A few months ago I wrote about the importance of having well-defined internal processes so that companies can respond in a timely and appropriate manner when users request access to their data, exercise their deletion rights, etc. Together with the Privacy Notice, it’s one of the most visible aspects of a company’s privacy posture, and can often immediately show deficiencies in a privacy program. A lack of compliant responses can, of course, also result in enforcement actions. Getting this process right, regardless of your company stage, is one of the key areas I focus on with my clients.

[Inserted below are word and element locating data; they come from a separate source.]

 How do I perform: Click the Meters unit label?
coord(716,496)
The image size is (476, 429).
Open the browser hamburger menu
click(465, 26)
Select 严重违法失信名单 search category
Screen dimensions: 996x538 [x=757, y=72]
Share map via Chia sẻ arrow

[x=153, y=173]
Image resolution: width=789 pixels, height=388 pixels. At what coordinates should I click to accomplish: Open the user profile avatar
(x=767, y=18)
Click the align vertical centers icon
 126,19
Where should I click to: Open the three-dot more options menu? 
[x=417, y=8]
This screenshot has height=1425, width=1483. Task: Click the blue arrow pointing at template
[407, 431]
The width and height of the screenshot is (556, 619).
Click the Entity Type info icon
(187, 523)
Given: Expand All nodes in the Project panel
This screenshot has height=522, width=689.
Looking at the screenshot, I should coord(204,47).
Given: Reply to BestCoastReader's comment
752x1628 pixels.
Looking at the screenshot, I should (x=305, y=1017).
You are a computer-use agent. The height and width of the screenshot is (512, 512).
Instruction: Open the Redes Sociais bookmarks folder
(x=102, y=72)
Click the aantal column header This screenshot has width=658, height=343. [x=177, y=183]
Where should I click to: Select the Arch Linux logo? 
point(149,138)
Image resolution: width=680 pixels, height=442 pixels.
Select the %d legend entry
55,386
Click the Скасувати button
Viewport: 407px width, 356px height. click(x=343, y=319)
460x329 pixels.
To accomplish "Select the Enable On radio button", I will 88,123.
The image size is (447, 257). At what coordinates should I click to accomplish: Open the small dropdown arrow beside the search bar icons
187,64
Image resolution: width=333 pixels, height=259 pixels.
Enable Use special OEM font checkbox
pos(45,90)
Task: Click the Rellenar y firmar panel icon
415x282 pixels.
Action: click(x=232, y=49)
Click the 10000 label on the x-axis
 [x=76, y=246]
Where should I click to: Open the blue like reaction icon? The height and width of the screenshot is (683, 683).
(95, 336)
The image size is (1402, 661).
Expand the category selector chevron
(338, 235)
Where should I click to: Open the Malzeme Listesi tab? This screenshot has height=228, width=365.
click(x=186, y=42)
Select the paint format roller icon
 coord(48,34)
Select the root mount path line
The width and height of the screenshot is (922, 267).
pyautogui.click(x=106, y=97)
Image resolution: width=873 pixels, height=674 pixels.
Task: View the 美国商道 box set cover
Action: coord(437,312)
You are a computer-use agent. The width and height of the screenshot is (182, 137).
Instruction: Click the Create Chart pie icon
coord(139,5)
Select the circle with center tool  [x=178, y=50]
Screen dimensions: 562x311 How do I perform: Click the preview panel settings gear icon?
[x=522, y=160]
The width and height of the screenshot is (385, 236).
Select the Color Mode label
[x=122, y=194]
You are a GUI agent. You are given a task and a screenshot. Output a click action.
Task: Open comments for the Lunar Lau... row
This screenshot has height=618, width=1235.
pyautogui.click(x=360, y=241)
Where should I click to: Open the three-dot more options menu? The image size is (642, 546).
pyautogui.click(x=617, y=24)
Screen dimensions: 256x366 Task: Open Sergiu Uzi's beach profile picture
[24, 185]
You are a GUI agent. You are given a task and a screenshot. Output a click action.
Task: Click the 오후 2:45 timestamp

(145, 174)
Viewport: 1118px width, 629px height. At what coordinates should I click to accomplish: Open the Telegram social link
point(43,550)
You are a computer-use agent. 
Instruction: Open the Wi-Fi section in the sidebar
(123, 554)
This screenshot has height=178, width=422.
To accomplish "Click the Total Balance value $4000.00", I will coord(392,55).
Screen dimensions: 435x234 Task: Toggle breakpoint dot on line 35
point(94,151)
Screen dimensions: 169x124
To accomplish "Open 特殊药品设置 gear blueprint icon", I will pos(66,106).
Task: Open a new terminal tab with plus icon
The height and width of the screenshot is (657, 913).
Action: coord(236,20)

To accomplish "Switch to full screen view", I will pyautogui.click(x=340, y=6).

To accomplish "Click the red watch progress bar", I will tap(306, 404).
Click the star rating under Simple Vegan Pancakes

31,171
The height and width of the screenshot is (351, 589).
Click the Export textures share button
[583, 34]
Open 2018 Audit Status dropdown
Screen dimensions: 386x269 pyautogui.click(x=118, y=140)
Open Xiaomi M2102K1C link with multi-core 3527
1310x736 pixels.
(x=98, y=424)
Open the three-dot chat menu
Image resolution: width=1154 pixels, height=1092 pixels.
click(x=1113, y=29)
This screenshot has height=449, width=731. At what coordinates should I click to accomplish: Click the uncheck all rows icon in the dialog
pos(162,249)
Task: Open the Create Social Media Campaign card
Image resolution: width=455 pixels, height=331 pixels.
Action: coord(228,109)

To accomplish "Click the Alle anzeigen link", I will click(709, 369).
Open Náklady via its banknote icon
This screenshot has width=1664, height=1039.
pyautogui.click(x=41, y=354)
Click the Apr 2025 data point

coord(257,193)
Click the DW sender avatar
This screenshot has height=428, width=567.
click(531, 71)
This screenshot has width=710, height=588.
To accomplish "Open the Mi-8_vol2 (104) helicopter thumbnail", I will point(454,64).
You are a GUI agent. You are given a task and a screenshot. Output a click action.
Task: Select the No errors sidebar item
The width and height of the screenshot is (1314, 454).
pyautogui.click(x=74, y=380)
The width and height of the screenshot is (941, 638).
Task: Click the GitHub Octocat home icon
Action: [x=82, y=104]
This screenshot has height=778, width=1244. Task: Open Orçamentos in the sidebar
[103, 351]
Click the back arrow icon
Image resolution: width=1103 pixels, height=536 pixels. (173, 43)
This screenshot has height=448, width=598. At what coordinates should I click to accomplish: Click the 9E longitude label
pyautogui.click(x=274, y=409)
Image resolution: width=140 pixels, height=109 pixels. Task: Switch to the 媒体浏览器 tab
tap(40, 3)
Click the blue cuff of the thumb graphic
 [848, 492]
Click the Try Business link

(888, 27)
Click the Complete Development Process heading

This brings us to Home Depot. Last year I opened a Home Depot online account, and as a result, I started to receive both marketing emails and requests to review products I had purchased. All good - I signed up and agreed to this. I then used the same credit card at a physical store and started to get emails related to the products I purchased there too. How does Home Depot match my purchase to my credit card? It doesn’t take rocket science to figure out that the only common element is the credit card, and indeed many other businesses use this method of matching, for example, Square. I took a look at their Privacy Notice, however, and these were the permissible uses of payment card information:
Why Do We Collect and Disclose It?
Fulfilling orders and processing returns.
Communicating with you regarding payment status.
Collecting payments on behalf of our financial service providers.
Fraud prevention, security, and asset protection.
Nothing here about targeted email marketing or requesting product reviews - that’s odd. So, on July 25th I sent a CCPA ‘right to know’ request to Home Depot’s privacy email asking how this matching is working. On August 10th, they responded as follows (summarized):
“ We don’t have enough information to know what triggered our communication to you. These marketing communications, including targeted advertising, may be triggered by multiple factors.”
They also sent a canned response regarding how I can access my information - that’s not what I asked for. On August 11th I sent further clarifying questions and also pointed out the lack of any mention of this kind of processing in their Privacy Notice.
I responded several times with the usual threat to report this to the FTC and the CPPA, etc., and also reminded Hope Depot of the 45-day timeline to respond. More crickets, until finally, on October 13th, 81 days later, I received this response (summarized):
Under the MyAccount Terms and Conditions, we disclose that we will use your stored payment card information to identify your purchases in-store…… We do not store actual payment card information or link actual payment card information to your account. Instead, we use tokenized payment card information as an identifier, with the tokenization providing enhanced privacy and security.
Ok, thank you, but disclosing this information in your T&Cs vs. your Privacy Notice lacks transparency, and indeed conflicts with this Privacy Notice. Also, 81 days to respond is too long. Home Depot didn’t ask for a 45-day extension, so on paper, they were not in compliance with the CCPA. Some better training and better processes would have avoided these unclear and delayed answers. Do better!